Blog per i nati il 29 febbraio
Ci sono più cose in cielo e in terra che non nella filosofia. Ma anche certe filosofie
tirano fuori cose che non stanno né in cielo né in terra.
Aerei nel blu: la rivincita dei medici
Un attento lettore (avendo tre lettori all'anno, è significativo che un terzo di questi lo sia) mi scrive a riguardo di un post che avevo pubblicato l'anno scorso, relativo all'analisi di una delle famose domande di fisica presenti nel test di Medicina che tanto scalpore fece alla fine dell'estate 2007. Il filo del ragionamento che allora dipanai per analizzare la domanda non è complesso, ma è un po' lungo e quindi non lo trascrivo. Oltre che lungo e semplice, il ragionamento potrebbe essere stato, del resto, affatto peregrino: è questo che ipotizza infatti l'attento lettore di cui sopra, a firma max. Conviene riportare parte del suo commento.
Il vento è assolutamente ininfluente rispetto all'aereo. L'aereo viaggia sempre in una massa d'aria ferma (rispetto a lui). Viaggia appunto nel letto del vento così come una nave viaggia nel letto di un fiume. E' solo rispetto al terreno che si fanno considerazioni sui tempi di percorrenza. Un aereo in volo non conosce vento, il suo anemometro rimane costante se fa una virata di 360°. L'attrito viscoso è costante perchè la velocità rispetto all'aria è costante (a pari potenza erogata). E' un errore comune quello di pensare che il vento abbia qualche influenza sull'aereo rispetto all'aria che lo circonda. [...]
Innanzitutto, rispetto al precedente post, credo che io e max dovremmo accordarci sulla sostanza (al di là di ogni errore nella spiegazione fisica). Il quesito del Ministero è scritto male: non è indicato a cosa sia riferita la velocità dell'aereo, se rispetto al suolo o rispetto al vento, non è stabilità l'altezza dal suolo (si considera la terra piatta), non è specificato se la potenza erogata debba essere mantenuta costante. Rimane quindi pacifico che le risposte possibili siano molteplici: tanto per dire, la risposta A - "l'aereo ci mette un'ora [con o senza vento]" - rimane sempre valida se si interpreta la velocità come costante rispetto al suolo, altrimenti si dovrà guardare alle altre quattro.

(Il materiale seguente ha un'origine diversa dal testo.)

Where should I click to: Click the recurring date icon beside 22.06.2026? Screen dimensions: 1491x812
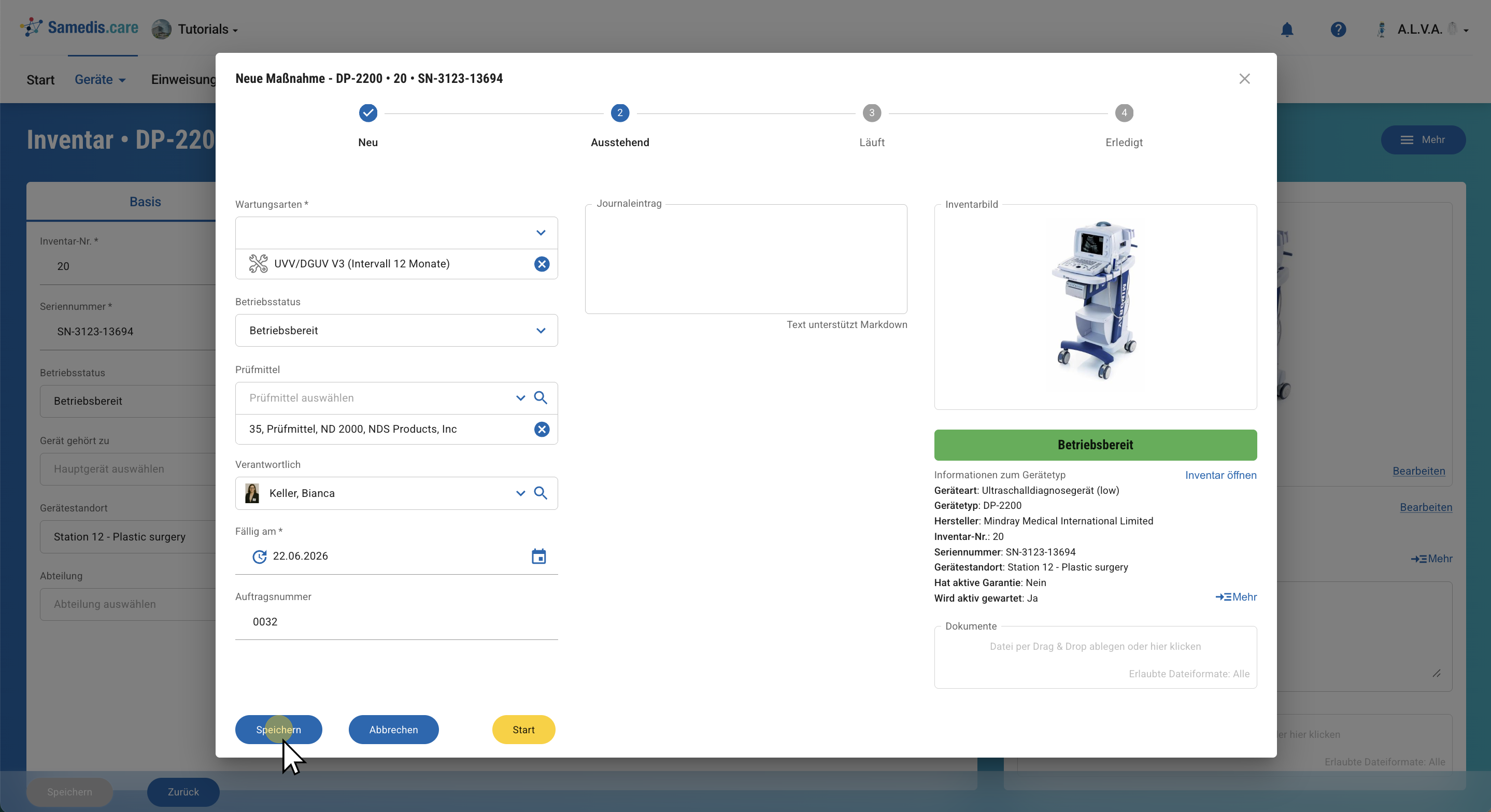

Inoltre, le risposte D ed E sono pessime nella formulazione logica. "Più di un'ora se il vento soffia verso Est" e "più di un'ora se il vento spira verso Ovest" sono contemporaneamente verificate se la risposta giusta fosse la B - "l'aereo ci mette più di un'ora [indipendentemente dal verso]"; infatti essendo il conseguente vero ("più di un'ora") l'antecedente è trascurabile ("se il vento spira...").

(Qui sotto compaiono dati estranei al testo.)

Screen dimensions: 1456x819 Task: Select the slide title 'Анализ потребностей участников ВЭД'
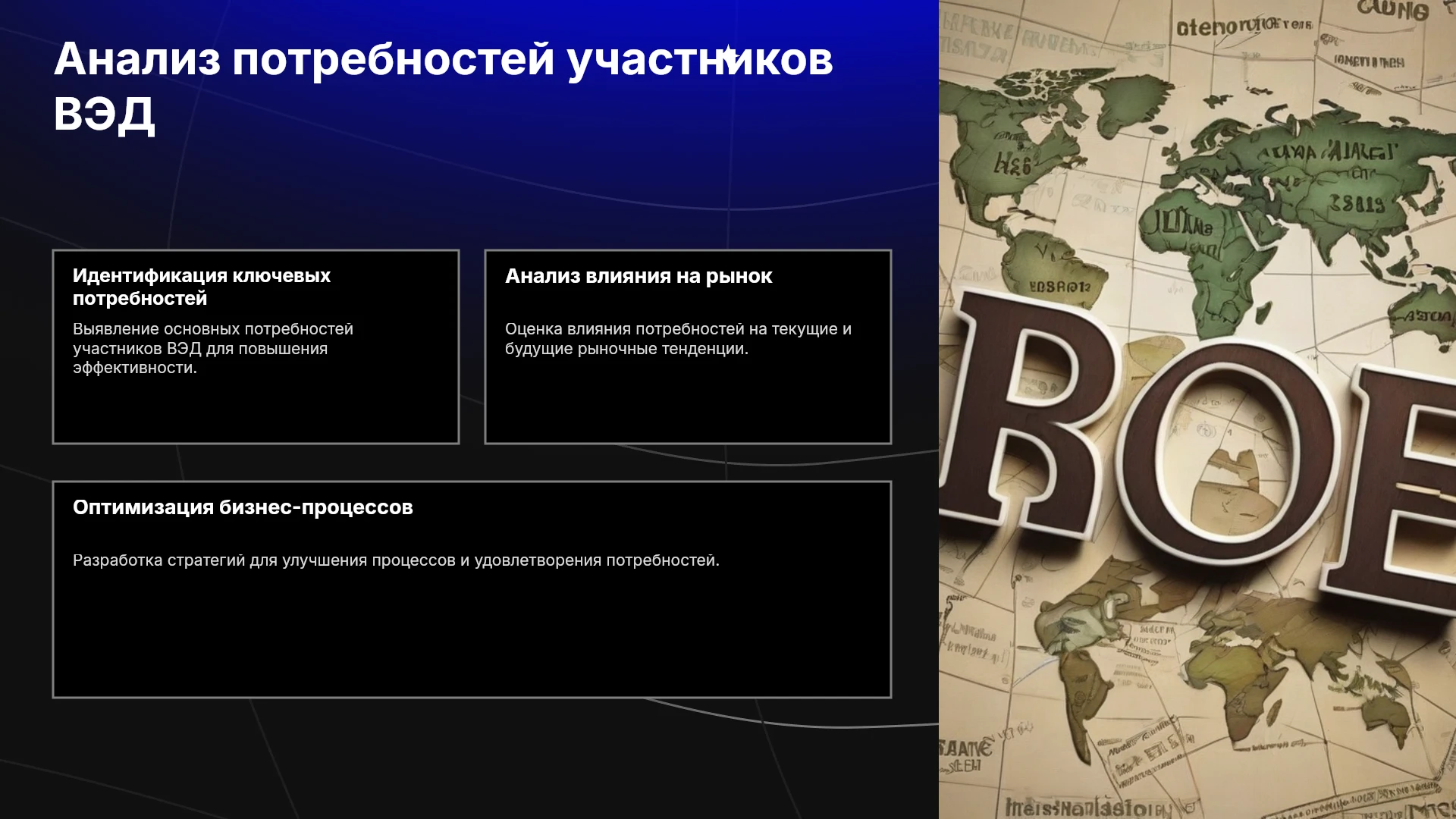pyautogui.click(x=444, y=86)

Fatte queste importanti premesse, bisogna ammetter con un certo imbarazzo che la correzione della spiegazione fisica è impeccabile, perché dal decollo in avanti la velocità dell'aereo rispetto all'aria è determinata dalla sola potenza di propulsione del velivolo. Se consideriamo costante il mantenimento della potenza erogata, toccherà quindi dirci che rispetto al suolo l'aereo avrà una velocità di 700 km/h in un verso e 900 km/h nell'altro. Magia delle magie, nonostante la spiegazione totalmente diversa dalla mia (per il semplice fatto di essere quella giusta), la risposta è identica: il tempo che si perde con vento "contro" (poco meno di cinque minuti) non è compensato da quello che si guadagna con vento "a favore" (poco più di tre). Quindi, se il verso del vento è ininfluente, le risposte giuste sono B, D ed E.

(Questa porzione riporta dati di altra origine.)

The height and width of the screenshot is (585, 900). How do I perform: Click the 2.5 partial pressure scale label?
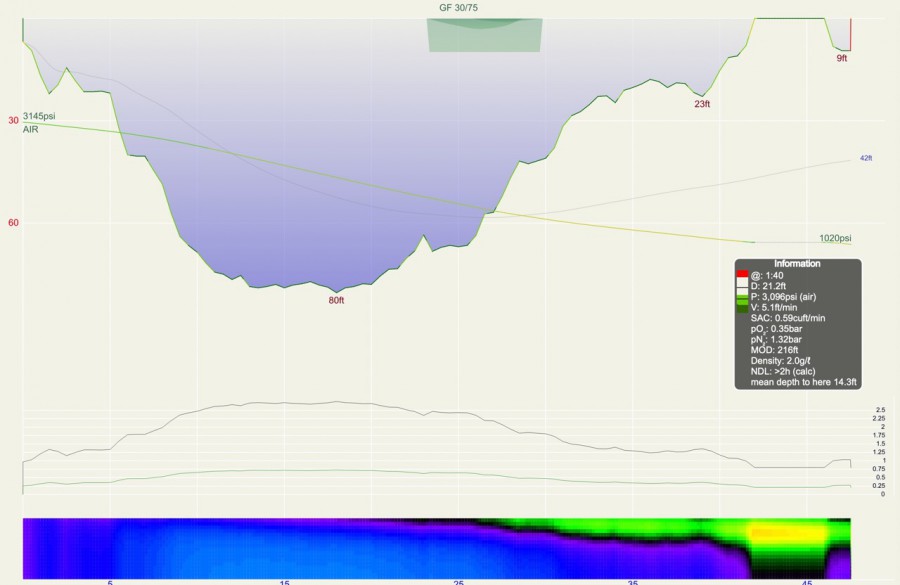coord(880,410)
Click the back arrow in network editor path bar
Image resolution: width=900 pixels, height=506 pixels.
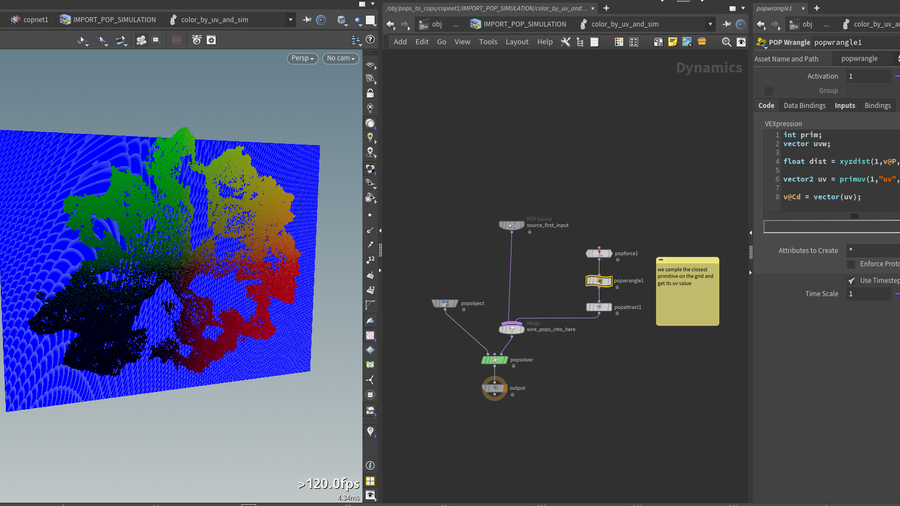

Grazie quindi a max che ha fatto di questo blog un posto più amico della fisica (e che non ha infierito più di tanto sull'ignoranza del suo proprietario...). La cosa che imbarazza di più non è tanto aver dato la risposta sbagliata - una possibilità messa in conto - quanto il sapere che si è trattato di un "errore comune": se penso che ero partito proprio cercando di confutare la soluzione "ingenua" di sommare la velocità dell'aria a quella del velivolo...

P.S. In attesa di ulteriori correzioni. C'è qualcuno pronto a dimostrare, ad esempio, che la risposta sia anche dipendente dal verso del vento?